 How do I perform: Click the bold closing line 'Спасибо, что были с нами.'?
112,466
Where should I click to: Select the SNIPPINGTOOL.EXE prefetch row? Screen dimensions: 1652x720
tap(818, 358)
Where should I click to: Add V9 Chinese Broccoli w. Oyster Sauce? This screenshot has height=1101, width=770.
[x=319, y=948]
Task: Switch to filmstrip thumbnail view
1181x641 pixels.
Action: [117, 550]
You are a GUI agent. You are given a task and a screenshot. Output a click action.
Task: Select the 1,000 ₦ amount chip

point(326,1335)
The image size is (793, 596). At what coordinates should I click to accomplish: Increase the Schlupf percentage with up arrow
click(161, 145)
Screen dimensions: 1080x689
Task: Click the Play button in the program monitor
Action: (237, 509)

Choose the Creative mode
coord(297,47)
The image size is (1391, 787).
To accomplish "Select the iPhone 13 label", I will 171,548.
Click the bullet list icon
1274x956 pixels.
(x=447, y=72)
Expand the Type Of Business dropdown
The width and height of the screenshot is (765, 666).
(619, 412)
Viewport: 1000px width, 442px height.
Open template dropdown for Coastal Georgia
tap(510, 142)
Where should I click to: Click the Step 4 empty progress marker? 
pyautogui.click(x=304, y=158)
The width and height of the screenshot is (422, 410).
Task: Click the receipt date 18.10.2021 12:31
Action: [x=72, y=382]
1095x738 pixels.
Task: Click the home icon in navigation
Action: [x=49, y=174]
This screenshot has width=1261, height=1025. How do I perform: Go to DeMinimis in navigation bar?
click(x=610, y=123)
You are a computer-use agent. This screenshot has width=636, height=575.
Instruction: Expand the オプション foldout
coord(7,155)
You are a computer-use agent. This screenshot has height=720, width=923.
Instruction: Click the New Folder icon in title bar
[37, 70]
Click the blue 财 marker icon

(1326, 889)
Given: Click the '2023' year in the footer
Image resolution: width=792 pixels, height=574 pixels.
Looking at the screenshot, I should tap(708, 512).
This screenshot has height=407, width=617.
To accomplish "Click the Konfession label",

Problem to solve — Multiply the click coordinates in the answers by 0.75, rounding to whole numbers with halves rounded up, and write out again the lines from the line with "Viewport: 1000px width, 442px height." to the line with "tap(510, 142)", requests included.

Full answer —
Viewport: 1000px width, 442px height.
Open template dropdown for Coastal Georgia
tap(383, 107)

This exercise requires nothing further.